Although it might be possible that 2019 data do not accurately reflect 2021 billing practices, the wRVU valuation for 67108 surgery has not changed since 2016. Moreover, in 2021, CMS made upward adjustments to the reimbursement schedules for stand-alone E/M codes, with up to 46% increases in wRVU valuations for certain codes and 19% increases on average across all E/M codes. These upward adjustments were not similarly applied to visits in the postoperative global period. Postoperative surgery care is already undervalued according to the current model using 2019 values. The undervaluation is further amplified by these 2021 changes, giving even higher reimbursements for office-based care than for surgical care with a 10-day or 90-day global period, which includes 1 or more postoperative E/M office visits. In addition, the model assumed that physicians worked an 8-hour day; however, busier clinics, emergency cases, after-hours charting, or patient telephone calls might change the total hours worked and the hourly patient volume on which the model is based.
Modeling is also inherently restrictive, and the current model of uncomplicated RD repair did not account for postoperative complications, which would likely increase the opportunity costs associated with surgery; this warrants further investigation. The model did not account for the significant but intangible costs associated with surgery, such as the stress, inefficiencies, and work–life balance costs of performing emergency surgery or managing postoperative complications. The model also did not account for intangible benefits beyond reimbursement, such as potentially increased patient referrals for a physician who can perform surgery in addition to office-based care.

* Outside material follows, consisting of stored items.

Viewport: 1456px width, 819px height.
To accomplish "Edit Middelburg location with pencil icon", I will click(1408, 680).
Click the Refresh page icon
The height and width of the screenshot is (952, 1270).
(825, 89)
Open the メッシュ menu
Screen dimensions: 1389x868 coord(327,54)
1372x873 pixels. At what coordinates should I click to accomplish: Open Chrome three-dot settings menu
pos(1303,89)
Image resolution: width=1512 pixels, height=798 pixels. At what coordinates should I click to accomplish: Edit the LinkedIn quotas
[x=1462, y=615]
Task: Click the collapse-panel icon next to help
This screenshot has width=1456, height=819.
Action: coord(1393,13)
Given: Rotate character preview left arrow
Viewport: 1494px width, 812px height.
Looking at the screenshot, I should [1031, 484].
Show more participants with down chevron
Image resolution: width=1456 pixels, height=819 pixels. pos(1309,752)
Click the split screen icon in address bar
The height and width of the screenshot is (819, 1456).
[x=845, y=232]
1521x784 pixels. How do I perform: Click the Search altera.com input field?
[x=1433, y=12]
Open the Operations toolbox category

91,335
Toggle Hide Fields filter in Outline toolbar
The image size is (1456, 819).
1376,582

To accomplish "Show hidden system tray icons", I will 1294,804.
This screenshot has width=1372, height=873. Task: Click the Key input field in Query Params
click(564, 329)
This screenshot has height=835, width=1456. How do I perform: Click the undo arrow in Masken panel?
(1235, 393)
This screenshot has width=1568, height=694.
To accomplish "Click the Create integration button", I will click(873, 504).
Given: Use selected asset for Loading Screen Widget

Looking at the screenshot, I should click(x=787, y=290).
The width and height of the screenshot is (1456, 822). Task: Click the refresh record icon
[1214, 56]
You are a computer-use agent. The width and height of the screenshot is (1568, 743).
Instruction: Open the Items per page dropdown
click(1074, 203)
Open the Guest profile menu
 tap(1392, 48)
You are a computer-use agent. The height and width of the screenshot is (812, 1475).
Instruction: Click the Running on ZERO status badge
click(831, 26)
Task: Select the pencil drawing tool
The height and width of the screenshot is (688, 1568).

The estimated costs and perioperative times could also differ if the patient had surgery in a hospital facility, particularly after-hours, compared to an ambulatory surgery center. Of note, the current analysis applied only to CPT code 67108; similar analyses would have to be performed to determine whether other surgeries were associated with losses relative to office-based patient care.
In conclusion, the current model indicated that surgical reimbursement for an RD repair was significantly less than the equivalent reimbursement for office-based patient care during the same time period. Although a reduction in surgery time could minimize this opportunity cost, modeled threshold times would likely not be achievable. Greater efficiency with in-office patient care along with declining surgery reimbursements over the past decade might discourage clinically busy physicians.
Footnotes
Ethical Approval
Institutional review board approval was not required because the study did not involve human subjects.
Statement of Informed Consent
Informed consent was not required because the study did not involve human subjects.
Declaration of Conflicting Interests
The authors declared no potential conflicts of interest with respect to the research, authorship, and/or publication of the article.
Funding
The authors received no financial support for the research, authorship, and/or publication of this article.